Se multiplican los desmanes contrarrevolucionarios de unos encapuchados que emulan a las camisas pardas de Hitler, mientras un coro mediático —nativo e internacional— les sirve de plataforma para adormecer con mentiras a la conciencia mundial. Arrasar es la palabra, y ocurre cuando —paradójicamente— el mundo conmemora la victoria sobre aquella barbarie que asoló a Europa y se extendió por Asia y otros continentes.

Ahora se trata de llevar a la América Nuestra a semejante destino, comenzando por Venezuela, pero con la mirilla también en otros pueblos desobedientes al imperio por soberanos.

Se exalta la violencia, calientan la calle, queman, destruyen, acosan, y de combustible se sirven de la sangre de 37 fallecidos, dicen que por la represión, cuando la mayor parte de ellos eran chavistas e incluso cinco jóvenes de las fuerzas del orden público fueron ultimados por los encapuchados, los que siguen un viejo guion de quienes defienden o quieren recuperar perdidos privilegios de explotación, cuyo prolegómeno o acto inicial se conoció en 1871, con la bestial arremetida que ahogó en sangre a la primera revolución proletaria de la historia: la Comuna de París.

Quieren la guerra, una guerra civil, de hermanos contra hermanos. A eso también quisieron llevar a Cuba en los primeros años de la Revolución y fue contundente la respuesta del pueblo.
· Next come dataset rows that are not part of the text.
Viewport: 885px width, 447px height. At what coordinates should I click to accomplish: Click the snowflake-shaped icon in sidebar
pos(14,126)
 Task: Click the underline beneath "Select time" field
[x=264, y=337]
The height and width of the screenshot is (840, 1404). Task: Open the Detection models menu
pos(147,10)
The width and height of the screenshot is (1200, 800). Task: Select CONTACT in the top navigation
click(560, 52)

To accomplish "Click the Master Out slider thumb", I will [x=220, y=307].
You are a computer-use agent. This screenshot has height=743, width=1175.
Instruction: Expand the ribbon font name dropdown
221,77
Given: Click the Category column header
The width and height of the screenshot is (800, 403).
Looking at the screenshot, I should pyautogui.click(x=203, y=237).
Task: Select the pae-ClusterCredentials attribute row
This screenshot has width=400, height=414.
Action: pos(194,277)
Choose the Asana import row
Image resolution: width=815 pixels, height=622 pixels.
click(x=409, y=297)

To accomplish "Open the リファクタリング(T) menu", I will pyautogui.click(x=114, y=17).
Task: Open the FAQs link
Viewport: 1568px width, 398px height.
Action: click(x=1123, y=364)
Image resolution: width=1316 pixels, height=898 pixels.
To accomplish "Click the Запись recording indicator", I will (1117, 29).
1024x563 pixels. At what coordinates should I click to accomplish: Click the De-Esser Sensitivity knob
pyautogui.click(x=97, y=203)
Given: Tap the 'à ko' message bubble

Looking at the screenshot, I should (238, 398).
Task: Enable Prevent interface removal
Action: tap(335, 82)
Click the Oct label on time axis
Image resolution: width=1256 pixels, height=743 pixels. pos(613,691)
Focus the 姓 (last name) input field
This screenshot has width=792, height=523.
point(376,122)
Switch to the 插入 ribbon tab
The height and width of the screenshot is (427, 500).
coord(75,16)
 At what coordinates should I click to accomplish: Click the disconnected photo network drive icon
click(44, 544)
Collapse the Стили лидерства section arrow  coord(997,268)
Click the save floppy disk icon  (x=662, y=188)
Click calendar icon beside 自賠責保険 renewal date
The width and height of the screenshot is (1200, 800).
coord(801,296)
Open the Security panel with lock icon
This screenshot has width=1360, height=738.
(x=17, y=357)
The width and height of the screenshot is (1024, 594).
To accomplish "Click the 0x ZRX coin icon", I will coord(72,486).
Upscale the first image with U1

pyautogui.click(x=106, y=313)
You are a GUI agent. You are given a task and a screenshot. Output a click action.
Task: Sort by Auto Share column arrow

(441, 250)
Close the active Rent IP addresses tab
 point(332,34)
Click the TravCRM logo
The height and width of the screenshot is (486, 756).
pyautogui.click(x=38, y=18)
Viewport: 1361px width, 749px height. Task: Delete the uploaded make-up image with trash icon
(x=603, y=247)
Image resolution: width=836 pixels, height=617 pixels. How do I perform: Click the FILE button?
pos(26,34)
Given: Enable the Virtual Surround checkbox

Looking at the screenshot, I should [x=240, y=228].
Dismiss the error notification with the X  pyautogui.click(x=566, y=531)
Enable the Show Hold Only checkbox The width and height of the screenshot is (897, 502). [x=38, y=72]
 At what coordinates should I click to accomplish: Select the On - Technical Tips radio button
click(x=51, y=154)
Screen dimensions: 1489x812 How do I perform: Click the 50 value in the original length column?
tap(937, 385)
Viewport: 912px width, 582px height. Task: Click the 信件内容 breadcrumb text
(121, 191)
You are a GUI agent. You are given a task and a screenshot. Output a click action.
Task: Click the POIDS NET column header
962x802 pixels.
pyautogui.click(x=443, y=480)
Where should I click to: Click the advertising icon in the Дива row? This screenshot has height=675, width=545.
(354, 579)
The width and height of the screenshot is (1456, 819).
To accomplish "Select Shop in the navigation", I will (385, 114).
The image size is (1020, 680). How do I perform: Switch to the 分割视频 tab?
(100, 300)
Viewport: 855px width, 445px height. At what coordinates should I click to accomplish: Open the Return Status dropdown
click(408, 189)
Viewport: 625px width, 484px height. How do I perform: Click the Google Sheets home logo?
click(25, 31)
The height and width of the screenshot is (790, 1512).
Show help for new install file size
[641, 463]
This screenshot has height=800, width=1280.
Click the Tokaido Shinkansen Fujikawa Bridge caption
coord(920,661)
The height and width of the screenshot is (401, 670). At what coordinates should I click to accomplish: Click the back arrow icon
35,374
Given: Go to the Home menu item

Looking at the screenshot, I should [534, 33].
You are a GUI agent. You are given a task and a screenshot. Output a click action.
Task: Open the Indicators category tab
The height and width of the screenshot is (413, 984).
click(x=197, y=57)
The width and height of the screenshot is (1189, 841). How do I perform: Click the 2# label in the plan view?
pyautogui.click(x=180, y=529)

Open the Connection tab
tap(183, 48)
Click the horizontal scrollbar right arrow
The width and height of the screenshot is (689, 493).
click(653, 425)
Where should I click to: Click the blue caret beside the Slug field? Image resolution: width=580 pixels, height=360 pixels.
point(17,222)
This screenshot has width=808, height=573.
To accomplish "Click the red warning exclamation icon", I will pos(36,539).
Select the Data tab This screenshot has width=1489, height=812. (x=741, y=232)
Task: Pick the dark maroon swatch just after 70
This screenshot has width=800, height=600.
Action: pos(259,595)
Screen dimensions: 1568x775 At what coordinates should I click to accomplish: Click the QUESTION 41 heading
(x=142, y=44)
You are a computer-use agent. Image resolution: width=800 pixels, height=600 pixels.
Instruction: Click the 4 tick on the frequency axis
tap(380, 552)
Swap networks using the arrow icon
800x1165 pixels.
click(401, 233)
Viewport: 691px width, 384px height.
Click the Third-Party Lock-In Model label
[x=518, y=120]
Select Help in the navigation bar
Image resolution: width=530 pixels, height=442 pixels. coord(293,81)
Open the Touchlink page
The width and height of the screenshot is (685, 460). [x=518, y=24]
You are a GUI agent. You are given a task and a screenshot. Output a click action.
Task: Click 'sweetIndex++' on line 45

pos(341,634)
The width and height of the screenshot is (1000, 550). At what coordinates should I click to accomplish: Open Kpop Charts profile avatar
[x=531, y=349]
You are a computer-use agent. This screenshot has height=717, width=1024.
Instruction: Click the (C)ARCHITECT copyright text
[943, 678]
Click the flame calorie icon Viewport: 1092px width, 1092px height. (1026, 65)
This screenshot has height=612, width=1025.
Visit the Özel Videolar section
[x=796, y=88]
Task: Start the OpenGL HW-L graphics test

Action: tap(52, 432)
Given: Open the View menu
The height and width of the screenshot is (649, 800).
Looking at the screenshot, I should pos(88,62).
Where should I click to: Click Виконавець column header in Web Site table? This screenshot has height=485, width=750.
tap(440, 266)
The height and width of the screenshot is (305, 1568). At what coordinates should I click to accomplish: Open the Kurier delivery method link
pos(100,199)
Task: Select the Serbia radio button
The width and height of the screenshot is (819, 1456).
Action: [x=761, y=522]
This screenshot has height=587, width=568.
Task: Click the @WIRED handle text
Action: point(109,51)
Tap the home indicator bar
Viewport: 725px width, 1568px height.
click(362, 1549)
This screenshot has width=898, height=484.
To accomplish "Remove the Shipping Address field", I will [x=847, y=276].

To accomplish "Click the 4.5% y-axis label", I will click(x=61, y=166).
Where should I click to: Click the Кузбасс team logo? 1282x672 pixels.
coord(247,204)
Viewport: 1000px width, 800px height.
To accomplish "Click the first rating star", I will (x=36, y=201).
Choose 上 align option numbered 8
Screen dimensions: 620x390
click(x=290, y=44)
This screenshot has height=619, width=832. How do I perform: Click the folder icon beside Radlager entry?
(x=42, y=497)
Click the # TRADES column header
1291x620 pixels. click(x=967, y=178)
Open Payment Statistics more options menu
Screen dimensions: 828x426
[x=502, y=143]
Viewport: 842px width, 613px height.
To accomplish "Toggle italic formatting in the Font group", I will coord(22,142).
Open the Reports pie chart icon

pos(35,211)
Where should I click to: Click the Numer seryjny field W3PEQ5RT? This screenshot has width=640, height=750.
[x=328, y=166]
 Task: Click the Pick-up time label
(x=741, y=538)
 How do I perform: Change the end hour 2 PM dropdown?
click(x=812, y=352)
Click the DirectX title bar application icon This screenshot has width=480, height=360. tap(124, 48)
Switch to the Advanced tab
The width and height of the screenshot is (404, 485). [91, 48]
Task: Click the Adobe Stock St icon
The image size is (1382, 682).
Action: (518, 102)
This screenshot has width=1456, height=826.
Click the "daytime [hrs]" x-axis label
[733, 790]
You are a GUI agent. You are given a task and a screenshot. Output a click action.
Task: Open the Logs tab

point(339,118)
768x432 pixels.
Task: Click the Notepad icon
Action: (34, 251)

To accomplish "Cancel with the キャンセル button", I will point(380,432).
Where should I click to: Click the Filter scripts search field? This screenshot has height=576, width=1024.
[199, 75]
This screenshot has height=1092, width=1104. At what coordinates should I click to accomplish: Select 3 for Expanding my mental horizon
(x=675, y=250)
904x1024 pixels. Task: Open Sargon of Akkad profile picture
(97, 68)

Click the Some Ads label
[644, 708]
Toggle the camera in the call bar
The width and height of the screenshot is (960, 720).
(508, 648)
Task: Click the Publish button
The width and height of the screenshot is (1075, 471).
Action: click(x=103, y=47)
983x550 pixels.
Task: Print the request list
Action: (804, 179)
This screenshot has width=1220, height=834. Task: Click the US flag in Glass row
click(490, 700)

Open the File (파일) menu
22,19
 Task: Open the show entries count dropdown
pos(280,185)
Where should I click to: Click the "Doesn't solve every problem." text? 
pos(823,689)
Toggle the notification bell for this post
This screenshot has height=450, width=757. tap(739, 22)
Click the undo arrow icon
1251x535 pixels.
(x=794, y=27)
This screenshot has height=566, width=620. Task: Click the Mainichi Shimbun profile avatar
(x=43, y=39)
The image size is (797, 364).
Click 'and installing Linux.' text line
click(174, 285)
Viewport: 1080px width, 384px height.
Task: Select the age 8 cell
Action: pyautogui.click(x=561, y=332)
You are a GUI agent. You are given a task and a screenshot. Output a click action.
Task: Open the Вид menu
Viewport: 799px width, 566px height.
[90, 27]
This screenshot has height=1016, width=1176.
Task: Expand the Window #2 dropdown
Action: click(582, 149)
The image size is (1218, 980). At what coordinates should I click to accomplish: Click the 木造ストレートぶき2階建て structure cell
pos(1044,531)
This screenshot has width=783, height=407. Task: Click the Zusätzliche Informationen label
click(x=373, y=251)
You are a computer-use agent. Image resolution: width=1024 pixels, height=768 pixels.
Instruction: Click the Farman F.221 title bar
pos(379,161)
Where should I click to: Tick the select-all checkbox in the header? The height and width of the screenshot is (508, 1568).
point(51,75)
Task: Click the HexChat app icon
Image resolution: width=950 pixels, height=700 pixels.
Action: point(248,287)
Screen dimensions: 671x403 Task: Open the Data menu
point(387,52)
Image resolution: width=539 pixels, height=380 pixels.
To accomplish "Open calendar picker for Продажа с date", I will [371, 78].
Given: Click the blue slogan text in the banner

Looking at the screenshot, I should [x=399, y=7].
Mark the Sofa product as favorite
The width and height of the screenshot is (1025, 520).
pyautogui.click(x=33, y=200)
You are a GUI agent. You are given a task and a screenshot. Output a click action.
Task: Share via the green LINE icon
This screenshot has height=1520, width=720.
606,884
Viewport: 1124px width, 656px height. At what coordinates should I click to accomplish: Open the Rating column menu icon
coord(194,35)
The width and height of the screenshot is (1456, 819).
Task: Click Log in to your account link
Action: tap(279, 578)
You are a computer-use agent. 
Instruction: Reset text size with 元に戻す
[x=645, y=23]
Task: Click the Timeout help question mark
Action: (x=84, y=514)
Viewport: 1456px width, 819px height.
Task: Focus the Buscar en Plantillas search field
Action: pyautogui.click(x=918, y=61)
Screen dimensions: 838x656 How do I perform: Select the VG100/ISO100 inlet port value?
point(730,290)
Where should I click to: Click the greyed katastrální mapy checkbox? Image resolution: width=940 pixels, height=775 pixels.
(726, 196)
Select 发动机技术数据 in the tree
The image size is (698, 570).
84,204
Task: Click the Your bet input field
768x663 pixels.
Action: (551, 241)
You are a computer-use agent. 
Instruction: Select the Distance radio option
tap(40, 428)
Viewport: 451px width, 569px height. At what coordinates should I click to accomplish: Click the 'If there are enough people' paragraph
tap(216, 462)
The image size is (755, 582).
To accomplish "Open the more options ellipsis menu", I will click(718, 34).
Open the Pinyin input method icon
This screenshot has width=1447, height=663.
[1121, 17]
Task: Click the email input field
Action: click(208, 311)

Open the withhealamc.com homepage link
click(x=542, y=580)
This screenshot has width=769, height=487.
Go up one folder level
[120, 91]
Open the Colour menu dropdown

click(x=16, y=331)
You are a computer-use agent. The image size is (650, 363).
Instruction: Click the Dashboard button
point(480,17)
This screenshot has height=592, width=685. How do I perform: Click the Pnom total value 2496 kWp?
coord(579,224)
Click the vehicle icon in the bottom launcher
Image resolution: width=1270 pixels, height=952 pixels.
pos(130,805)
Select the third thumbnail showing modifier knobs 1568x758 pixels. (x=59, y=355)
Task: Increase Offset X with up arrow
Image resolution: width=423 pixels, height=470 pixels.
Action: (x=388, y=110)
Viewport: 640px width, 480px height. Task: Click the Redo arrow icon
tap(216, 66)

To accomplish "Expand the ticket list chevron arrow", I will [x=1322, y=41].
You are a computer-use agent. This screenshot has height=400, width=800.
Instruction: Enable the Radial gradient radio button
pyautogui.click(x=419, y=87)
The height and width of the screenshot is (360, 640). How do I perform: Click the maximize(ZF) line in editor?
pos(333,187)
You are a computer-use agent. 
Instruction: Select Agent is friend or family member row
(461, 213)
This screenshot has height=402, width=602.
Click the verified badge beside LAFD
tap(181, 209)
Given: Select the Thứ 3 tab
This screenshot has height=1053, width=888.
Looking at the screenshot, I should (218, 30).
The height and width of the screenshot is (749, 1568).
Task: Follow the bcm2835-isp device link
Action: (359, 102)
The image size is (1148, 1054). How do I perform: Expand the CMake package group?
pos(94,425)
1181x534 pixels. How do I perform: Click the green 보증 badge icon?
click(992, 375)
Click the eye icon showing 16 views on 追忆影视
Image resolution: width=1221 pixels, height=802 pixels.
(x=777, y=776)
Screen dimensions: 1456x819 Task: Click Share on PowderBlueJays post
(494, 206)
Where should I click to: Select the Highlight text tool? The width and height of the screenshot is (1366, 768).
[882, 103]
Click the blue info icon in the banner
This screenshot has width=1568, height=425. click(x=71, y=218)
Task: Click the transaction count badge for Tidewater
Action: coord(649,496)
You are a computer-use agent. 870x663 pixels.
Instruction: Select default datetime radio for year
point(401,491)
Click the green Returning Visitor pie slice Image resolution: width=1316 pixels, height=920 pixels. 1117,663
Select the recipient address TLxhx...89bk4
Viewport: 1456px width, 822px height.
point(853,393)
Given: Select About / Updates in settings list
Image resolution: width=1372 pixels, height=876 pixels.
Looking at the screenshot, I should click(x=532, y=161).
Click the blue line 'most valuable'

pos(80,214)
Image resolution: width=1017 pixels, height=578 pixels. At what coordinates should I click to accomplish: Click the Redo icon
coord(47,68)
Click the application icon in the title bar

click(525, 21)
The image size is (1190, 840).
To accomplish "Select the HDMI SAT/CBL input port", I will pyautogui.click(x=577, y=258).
A esa destrucción llevaron a Europa y las fuerzas soviéticas —fundamentalmente— destrozaron a las huestes de lo malvado aquel 9 de mayo de 1945.

La mano no les puede temblar a los revolucionarios, tampoco debe ser mezquino el apoyo y la solidaridad de quienes se dicen de izquierda y les preocupa más lo que publica una prensa manipuladora que las verdades de una Revolución hecha para el pueblo.

Recuerden aquellos versos de Bertolt Brecht: cuando acaben con los «otros», vendrán por ti.